## RECORDS SUPPLIED
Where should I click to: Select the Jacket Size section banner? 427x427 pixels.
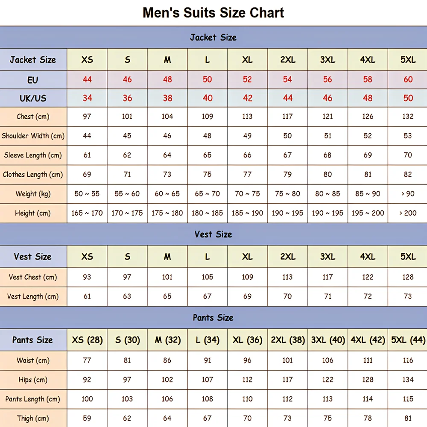[x=213, y=38]
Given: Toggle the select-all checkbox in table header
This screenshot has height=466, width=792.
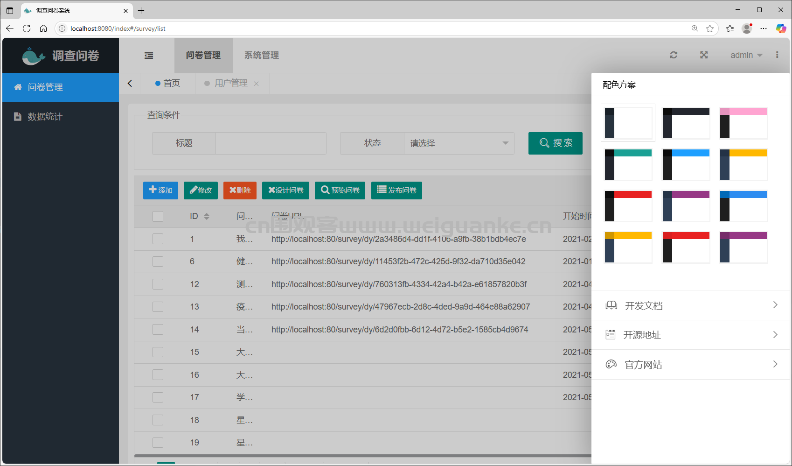Looking at the screenshot, I should point(158,216).
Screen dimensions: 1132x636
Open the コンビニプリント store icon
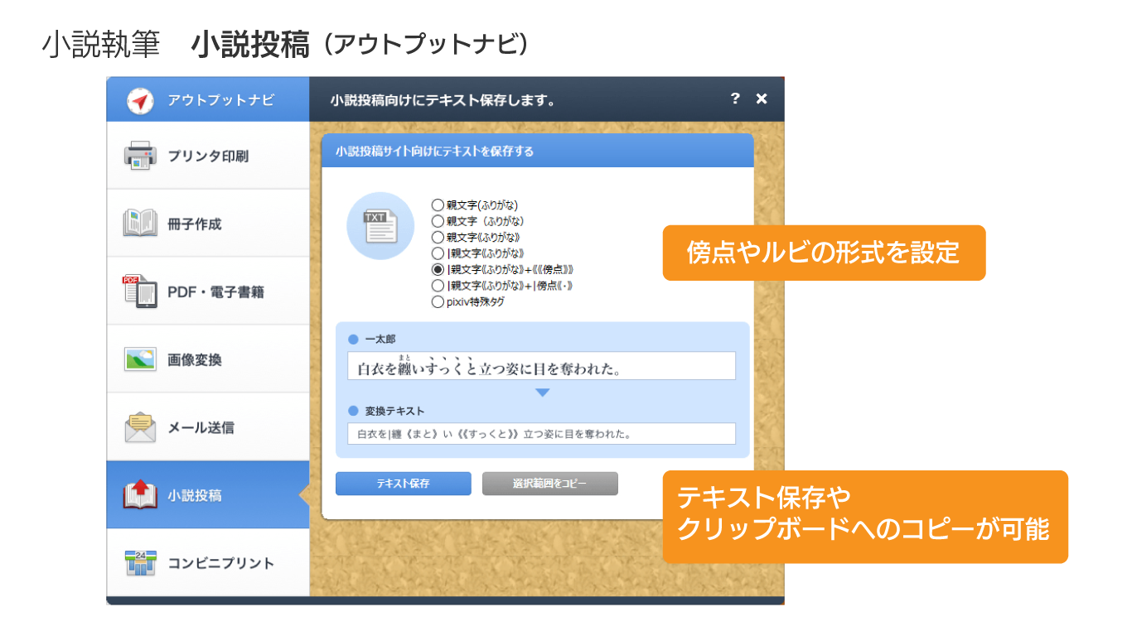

## SET EXERCISE
Write out all of the records above again word for word, leaving out the pictures.

## TASK SOLUTION
Where should I click to: Select the Jacket Size section banner? 427x427 pixels.
[x=213, y=38]
Given: Toggle the select-all checkbox in table header
This screenshot has height=466, width=792.
Looking at the screenshot, I should point(158,216).
Screen dimensions: 1132x636
Open the コンビニプリント store icon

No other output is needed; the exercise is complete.